== Textauszug ==

Bin jetzt etwas ratlos. Ich hab keine XSD-Dateien und somit auch keine gespeichert.

Gruß Manuela


----------



## Phash (31. Jul 2014)

zu clockService gibts keine XSD?

hast du den Proxy gecheckt?


----------



## Manu.S (31. Jul 2014)

dieses proxy setting bei soupui hab ich auf none gestellt
Ich bin mir aber jetzt nicht sicher ob du das damit meinst.

die Aufgabe des Betriebs an mich, war, ich solle ein php-Programm schreiben und dazu eine wsdl-Datei also die Serverseite von mehr hab ich keinen Plan :bahnhof:
Na gut ich hab schon von wsdl keinen Plan :bahnhof:

Als ich damit fertig war hieß es ich solle das ganze jetzt in soap ui testen und jetzt geht der Mist schon seit über einer Woche nicht und ich werd bald wahnsinnig


----------



## Phash (31. Jul 2014)

===
== Gegebene Daten ==

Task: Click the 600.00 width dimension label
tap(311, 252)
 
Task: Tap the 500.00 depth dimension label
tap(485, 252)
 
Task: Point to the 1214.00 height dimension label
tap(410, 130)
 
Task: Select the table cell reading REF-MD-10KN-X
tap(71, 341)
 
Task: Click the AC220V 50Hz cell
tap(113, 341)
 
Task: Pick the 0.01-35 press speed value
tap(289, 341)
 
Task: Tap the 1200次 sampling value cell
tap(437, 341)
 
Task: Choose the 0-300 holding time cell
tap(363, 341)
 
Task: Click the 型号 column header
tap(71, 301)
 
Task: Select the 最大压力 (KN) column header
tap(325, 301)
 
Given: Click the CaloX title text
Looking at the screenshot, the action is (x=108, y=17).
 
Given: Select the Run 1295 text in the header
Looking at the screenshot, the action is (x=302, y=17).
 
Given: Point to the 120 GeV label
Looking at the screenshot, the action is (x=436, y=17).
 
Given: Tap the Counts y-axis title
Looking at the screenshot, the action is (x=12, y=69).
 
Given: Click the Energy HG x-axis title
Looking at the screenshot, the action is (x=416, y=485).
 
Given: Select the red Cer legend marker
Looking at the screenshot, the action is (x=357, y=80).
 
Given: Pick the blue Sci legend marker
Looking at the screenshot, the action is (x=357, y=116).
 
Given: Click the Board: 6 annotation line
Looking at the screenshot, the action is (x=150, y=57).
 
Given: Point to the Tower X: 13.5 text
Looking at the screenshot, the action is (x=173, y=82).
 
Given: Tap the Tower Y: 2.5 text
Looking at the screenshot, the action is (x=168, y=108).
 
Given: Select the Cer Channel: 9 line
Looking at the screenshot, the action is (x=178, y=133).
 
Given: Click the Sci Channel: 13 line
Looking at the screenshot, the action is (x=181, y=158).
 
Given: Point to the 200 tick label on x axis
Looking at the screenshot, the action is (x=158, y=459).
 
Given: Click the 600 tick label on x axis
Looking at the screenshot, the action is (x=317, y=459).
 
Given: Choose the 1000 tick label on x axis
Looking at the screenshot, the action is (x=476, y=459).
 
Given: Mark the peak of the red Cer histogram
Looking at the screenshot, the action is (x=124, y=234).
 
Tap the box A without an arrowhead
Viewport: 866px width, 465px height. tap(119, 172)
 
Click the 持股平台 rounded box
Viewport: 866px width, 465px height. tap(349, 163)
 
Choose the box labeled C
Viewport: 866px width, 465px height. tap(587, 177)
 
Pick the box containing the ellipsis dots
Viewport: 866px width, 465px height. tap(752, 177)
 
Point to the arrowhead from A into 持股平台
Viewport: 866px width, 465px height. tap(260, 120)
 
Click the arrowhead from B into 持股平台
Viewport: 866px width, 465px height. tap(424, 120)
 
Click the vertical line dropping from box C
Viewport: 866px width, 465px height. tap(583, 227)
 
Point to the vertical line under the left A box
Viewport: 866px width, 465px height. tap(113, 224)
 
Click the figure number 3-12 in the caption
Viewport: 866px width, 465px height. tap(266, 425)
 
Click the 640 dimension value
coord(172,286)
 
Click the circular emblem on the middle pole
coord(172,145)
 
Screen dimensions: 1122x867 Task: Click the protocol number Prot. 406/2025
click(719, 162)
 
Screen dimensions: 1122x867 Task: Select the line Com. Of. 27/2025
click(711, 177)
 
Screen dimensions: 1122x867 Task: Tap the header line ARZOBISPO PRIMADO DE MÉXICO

===

Zu bearbeitende Aufgaben ->
(a) Beantworten Sie anhand des Forenauszugs folgende Fragen:
(i) Auf welchen Wert hat Manu.S die Proxy-Einstellung in soapUI gestellt?
(ii) In welcher Sprache sollte das Programm laut Aufgabe des Betriebs geschrieben werden?
(iii) Seit wann funktioniert der Test in soapUI laut Manu.S nicht?
(b) Schreiben Sie den Abschnitt des Forenauszugs, beginnend mit „Bin jetzt etwas“ und weiter bis einschließlich „gibts keine XSD?“, erneut auf und tauschen Sie dabei „ratlos“ gegen „verwirrt“ aus.

Lösungen ->
(a)
(i) Auf „none“.
(ii) In PHP.
(iii) Seit über einer Woche.

(b)
Bin jetzt etwas verwirrt. Ich hab keine XSD-Dateien und somit auch keine gespeichert.

Gruß Manuela


----------



## Phash (31. Jul 2014)

zu clockService gibts keine XSD?